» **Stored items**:
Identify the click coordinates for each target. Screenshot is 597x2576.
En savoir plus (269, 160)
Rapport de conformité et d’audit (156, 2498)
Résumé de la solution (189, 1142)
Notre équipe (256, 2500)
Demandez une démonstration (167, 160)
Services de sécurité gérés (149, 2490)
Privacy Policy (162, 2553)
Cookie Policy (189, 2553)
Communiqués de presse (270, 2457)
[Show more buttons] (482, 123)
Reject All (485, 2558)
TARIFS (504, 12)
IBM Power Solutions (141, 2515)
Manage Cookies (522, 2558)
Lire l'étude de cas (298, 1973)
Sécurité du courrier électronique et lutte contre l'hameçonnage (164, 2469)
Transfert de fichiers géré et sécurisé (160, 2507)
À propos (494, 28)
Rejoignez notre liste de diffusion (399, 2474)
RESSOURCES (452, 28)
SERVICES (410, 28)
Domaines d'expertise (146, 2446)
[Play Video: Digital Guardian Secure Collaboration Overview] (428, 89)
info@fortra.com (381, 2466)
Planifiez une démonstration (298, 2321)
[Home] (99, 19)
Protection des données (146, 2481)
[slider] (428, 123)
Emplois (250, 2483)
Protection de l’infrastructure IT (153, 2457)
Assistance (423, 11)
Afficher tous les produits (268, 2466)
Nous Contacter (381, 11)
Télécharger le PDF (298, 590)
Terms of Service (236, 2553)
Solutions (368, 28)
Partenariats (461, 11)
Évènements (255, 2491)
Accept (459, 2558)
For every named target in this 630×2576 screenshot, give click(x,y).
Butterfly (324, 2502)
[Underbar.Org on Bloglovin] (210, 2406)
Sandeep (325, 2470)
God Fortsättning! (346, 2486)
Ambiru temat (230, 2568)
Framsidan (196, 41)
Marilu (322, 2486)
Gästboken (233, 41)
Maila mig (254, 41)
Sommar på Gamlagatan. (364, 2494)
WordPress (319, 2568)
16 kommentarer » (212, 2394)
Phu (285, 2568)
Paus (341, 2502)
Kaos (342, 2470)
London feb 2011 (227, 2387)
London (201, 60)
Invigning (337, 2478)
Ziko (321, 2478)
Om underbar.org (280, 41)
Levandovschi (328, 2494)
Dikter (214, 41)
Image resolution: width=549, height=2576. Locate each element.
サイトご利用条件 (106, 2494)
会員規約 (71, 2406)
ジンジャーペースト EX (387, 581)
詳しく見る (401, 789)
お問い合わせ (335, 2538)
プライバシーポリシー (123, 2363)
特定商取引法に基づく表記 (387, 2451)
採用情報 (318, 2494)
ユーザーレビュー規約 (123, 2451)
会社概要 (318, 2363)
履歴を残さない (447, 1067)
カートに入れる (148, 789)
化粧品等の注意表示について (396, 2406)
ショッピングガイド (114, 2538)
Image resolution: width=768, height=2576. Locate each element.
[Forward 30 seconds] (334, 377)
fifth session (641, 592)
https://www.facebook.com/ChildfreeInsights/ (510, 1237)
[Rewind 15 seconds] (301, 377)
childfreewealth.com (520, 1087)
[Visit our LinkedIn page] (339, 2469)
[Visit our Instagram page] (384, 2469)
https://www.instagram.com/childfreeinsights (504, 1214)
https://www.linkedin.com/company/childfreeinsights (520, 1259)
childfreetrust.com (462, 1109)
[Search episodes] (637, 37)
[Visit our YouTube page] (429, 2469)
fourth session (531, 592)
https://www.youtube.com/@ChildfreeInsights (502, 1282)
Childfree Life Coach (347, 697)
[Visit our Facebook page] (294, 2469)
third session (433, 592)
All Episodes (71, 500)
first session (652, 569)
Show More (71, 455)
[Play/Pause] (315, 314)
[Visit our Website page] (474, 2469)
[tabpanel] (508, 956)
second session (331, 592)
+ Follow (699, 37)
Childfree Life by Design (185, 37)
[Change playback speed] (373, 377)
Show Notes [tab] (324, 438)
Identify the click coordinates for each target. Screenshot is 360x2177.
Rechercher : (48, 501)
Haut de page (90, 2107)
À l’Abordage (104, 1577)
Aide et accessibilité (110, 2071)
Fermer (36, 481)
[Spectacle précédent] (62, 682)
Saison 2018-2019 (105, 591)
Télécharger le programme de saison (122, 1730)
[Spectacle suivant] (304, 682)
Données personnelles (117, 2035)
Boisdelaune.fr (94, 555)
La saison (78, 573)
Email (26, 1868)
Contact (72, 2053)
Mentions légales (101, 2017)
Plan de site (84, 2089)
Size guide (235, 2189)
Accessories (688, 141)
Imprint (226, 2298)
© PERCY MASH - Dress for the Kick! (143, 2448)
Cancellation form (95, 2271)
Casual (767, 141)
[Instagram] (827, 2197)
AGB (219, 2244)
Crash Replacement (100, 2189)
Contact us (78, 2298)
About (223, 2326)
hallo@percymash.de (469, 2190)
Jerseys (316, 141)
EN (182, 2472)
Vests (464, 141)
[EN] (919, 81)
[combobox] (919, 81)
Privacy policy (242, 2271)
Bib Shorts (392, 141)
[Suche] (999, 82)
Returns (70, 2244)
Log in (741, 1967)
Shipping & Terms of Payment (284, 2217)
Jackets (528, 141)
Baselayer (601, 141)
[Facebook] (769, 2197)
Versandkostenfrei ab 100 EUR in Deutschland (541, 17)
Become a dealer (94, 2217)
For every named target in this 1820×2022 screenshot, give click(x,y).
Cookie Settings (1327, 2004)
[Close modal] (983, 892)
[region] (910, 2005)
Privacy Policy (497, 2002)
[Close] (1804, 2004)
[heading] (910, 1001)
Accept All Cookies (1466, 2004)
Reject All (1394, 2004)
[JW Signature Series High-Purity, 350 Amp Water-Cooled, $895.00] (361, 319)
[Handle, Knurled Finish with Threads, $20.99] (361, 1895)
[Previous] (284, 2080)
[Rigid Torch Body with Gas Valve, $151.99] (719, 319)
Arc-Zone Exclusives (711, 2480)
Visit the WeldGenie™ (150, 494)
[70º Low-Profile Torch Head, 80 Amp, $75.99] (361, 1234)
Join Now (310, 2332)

» **Work required**:
Word for word, give back all the lines above.

» **Task solution**:
Identify the click coordinates for each target. Screenshot is 597x2576.
En savoir plus (269, 160)
Rapport de conformité et d’audit (156, 2498)
Résumé de la solution (189, 1142)
Notre équipe (256, 2500)
Demandez une démonstration (167, 160)
Services de sécurité gérés (149, 2490)
Privacy Policy (162, 2553)
Cookie Policy (189, 2553)
Communiqués de presse (270, 2457)
[Show more buttons] (482, 123)
Reject All (485, 2558)
TARIFS (504, 12)
IBM Power Solutions (141, 2515)
Manage Cookies (522, 2558)
Lire l'étude de cas (298, 1973)
Sécurité du courrier électronique et lutte contre l'hameçonnage (164, 2469)
Transfert de fichiers géré et sécurisé (160, 2507)
À propos (494, 28)
Rejoignez notre liste de diffusion (399, 2474)
RESSOURCES (452, 28)
SERVICES (410, 28)
Domaines d'expertise (146, 2446)
[Play Video: Digital Guardian Secure Collaboration Overview] (428, 89)
info@fortra.com (381, 2466)
Planifiez une démonstration (298, 2321)
[Home] (99, 19)
Protection des données (146, 2481)
[slider] (428, 123)
Emplois (250, 2483)
Protection de l’infrastructure IT (153, 2457)
Assistance (423, 11)
Afficher tous les produits (268, 2466)
Nous Contacter (381, 11)
Télécharger le PDF (298, 590)
Terms of Service (236, 2553)
Solutions (368, 28)
Partenariats (461, 11)
Évènements (255, 2491)
Accept (459, 2558)
For every named target in this 630×2576 screenshot, give click(x,y).
Butterfly (324, 2502)
[Underbar.Org on Bloglovin] (210, 2406)
Sandeep (325, 2470)
God Fortsättning! (346, 2486)
Ambiru temat (230, 2568)
Framsidan (196, 41)
Marilu (322, 2486)
Gästboken (233, 41)
Maila mig (254, 41)
Sommar på Gamlagatan. (364, 2494)
WordPress (319, 2568)
16 kommentarer » (212, 2394)
Phu (285, 2568)
Paus (341, 2502)
Kaos (342, 2470)
London feb 2011 (227, 2387)
London (201, 60)
Invigning (337, 2478)
Ziko (321, 2478)
Om underbar.org (280, 41)
Levandovschi (328, 2494)
Dikter (214, 41)
Image resolution: width=549, height=2576. Locate each element.
サイトご利用条件 (106, 2494)
会員規約 (71, 2406)
ジンジャーペースト EX (387, 581)
詳しく見る (401, 789)
お問い合わせ (335, 2538)
プライバシーポリシー (123, 2363)
特定商取引法に基づく表記 (387, 2451)
採用情報 (318, 2494)
ユーザーレビュー規約 (123, 2451)
会社概要 (318, 2363)
履歴を残さない (447, 1067)
カートに入れる (148, 789)
化粧品等の注意表示について (396, 2406)
ショッピングガイド (114, 2538)
Image resolution: width=768, height=2576. Locate each element.
[Forward 30 seconds] (334, 377)
fifth session (641, 592)
https://www.facebook.com/ChildfreeInsights/ (510, 1237)
[Rewind 15 seconds] (301, 377)
childfreewealth.com (520, 1087)
[Visit our LinkedIn page] (339, 2469)
[Visit our Instagram page] (384, 2469)
https://www.instagram.com/childfreeinsights (504, 1214)
https://www.linkedin.com/company/childfreeinsights (520, 1259)
childfreetrust.com (462, 1109)
[Search episodes] (637, 37)
[Visit our YouTube page] (429, 2469)
fourth session (531, 592)
https://www.youtube.com/@ChildfreeInsights (502, 1282)
Childfree Life Coach (347, 697)
[Visit our Facebook page] (294, 2469)
third session (433, 592)
All Episodes (71, 500)
first session (652, 569)
Show More (71, 455)
[Play/Pause] (315, 314)
[Visit our Website page] (474, 2469)
[tabpanel] (508, 956)
second session (331, 592)
+ Follow (699, 37)
Childfree Life by Design (185, 37)
[Change playback speed] (373, 377)
Show Notes [tab] (324, 438)
Identify the click coordinates for each target. Screenshot is 360x2177.
Rechercher : (48, 501)
Haut de page (90, 2107)
À l’Abordage (104, 1577)
Aide et accessibilité (110, 2071)
Fermer (36, 481)
[Spectacle précédent] (62, 682)
Saison 2018-2019 (105, 591)
Télécharger le programme de saison (122, 1730)
[Spectacle suivant] (304, 682)
Données personnelles (117, 2035)
Boisdelaune.fr (94, 555)
La saison (78, 573)
Email (26, 1868)
Contact (72, 2053)
Mentions légales (101, 2017)
Plan de site (84, 2089)
Size guide (235, 2189)
Accessories (688, 141)
Imprint (226, 2298)
© PERCY MASH - Dress for the Kick! (143, 2448)
Cancellation form (95, 2271)
Casual (767, 141)
[Instagram] (827, 2197)
AGB (219, 2244)
Crash Replacement (100, 2189)
Contact us (78, 2298)
About (223, 2326)
hallo@percymash.de (469, 2190)
Jerseys (316, 141)
EN (182, 2472)
Vests (464, 141)
[EN] (919, 81)
[combobox] (919, 81)
Privacy policy (242, 2271)
Bib Shorts (392, 141)
[Suche] (999, 82)
Returns (70, 2244)
Log in (741, 1967)
Shipping & Terms of Payment (284, 2217)
Jackets (528, 141)
Baselayer (601, 141)
[Facebook] (769, 2197)
Versandkostenfrei ab 100 EUR in Deutschland (541, 17)
Become a dealer (94, 2217)
For every named target in this 1820×2022 screenshot, give click(x,y).
Cookie Settings (1327, 2004)
[Close modal] (983, 892)
[region] (910, 2005)
Privacy Policy (497, 2002)
[Close] (1804, 2004)
[heading] (910, 1001)
Accept All Cookies (1466, 2004)
Reject All (1394, 2004)
[JW Signature Series High-Purity, 350 Amp Water-Cooled, $895.00] (361, 319)
[Handle, Knurled Finish with Threads, $20.99] (361, 1895)
[Previous] (284, 2080)
[Rigid Torch Body with Gas Valve, $151.99] (719, 319)
Arc-Zone Exclusives (711, 2480)
Visit the WeldGenie™ (150, 494)
[70º Low-Profile Torch Head, 80 Amp, $75.99] (361, 1234)
Join Now (310, 2332)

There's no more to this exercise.